Other Recoupment Rights

The Committee intends that this Policy will be applied to the fullest extent of the law. The Committee may require that any employment agreement, equity award agreement, or similar agreement entered into on or after the Effective Date expressly require a Covered Employee to abide by the terms of this Policy; however, the absence of any such express provision in any such agreement shall not prevent application of the Policy to Covered Employees.

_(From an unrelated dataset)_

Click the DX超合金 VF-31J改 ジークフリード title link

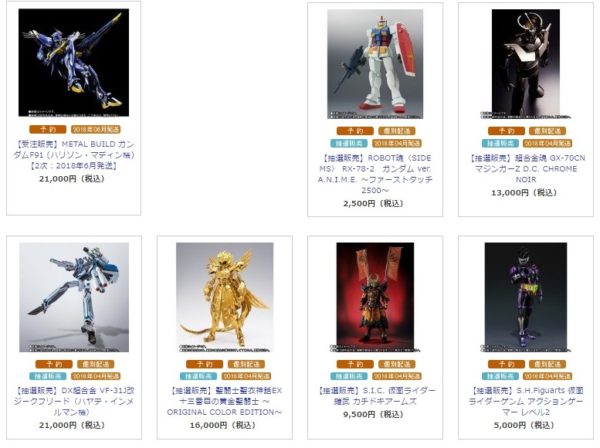(73, 401)
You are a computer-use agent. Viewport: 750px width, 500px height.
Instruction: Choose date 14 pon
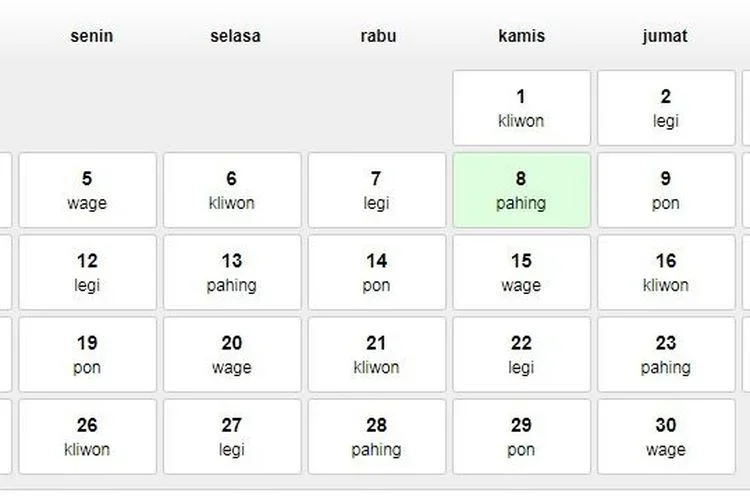tap(376, 272)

Any right of recovery under this Policy is in addition to, and not in lieu of, any other remedies or rights of recovery that may be available to the Company pursuant to the terms of any similar policy in any employment agreement, equity award agreement, or similar agreement or any other legal remedies available to the Company.
Non-Exclusivity of Remedies

Application of the Policy does not preclude the Company from taking any other action to enforce a Covered Employee’s obligations to the Company, including termination of employment or institution of civil or criminal proceedings or any other remedies that may be available to the Company with respect to inappropriate conduct on the part of the Covered Employee.
Non-Exclusivity of Policy

The terms of this Policy are in addition to any recoupment required or permitted by contract or by law, including the Sarbanes-Oxley Act of 2002 and any other law or regulation that the Committee determines, in its discretion, is applicable.
No Additional Payments

In no event shall the Company be required to award Covered Employees an additional payment if an accounting restatement would have resulted in a higher Incentive Compensation payment to the Covered Employee.
Successors
The Policy shall be binding and enforceable against all Covered Employees and their beneficiaries, executors, administrators, and other legal representatives.